▶ Exercise prompt: In the entries below, return only the line containing "Where should I click to: Click the info" and those after it, exactly, through the last line.

Entries taken from a collection
= Beginning of Section =

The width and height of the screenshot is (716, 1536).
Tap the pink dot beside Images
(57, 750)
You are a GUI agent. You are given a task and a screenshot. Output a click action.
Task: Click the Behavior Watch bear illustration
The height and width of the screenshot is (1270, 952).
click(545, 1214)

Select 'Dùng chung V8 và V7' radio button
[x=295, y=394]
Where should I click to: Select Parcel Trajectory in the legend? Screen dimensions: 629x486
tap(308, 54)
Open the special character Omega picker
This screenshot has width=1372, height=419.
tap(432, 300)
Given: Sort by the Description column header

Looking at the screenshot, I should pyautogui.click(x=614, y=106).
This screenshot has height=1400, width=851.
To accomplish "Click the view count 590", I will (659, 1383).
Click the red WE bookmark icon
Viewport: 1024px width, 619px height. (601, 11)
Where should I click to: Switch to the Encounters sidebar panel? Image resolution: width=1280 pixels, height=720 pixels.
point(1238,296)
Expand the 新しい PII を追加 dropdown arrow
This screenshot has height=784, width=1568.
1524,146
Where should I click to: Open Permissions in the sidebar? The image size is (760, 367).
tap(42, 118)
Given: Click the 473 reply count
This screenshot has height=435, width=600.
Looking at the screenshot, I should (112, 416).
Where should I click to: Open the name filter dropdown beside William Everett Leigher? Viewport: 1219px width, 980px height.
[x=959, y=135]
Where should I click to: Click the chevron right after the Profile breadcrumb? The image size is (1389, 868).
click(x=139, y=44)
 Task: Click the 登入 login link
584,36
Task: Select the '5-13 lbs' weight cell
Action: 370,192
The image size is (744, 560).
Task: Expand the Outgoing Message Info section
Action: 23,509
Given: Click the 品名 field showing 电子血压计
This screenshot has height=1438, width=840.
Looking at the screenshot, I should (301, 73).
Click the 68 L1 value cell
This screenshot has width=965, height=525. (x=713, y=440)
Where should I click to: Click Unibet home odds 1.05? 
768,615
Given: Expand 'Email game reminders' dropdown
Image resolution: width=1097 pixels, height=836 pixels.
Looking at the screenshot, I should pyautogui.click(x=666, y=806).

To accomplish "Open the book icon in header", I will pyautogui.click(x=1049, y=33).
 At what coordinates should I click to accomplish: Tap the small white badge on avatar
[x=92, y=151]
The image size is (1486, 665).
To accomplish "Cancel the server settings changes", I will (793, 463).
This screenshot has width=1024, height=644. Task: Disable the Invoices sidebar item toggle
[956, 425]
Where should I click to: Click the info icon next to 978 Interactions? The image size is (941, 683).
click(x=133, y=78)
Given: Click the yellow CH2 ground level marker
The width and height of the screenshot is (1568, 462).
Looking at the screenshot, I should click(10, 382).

= End of Section =

▶ Exercise result:
Where should I click to: Click the info icon next to 978 Interactions? The image size is (941, 683).
click(x=133, y=78)
Given: Click the yellow CH2 ground level marker
The width and height of the screenshot is (1568, 462).
Looking at the screenshot, I should click(10, 382).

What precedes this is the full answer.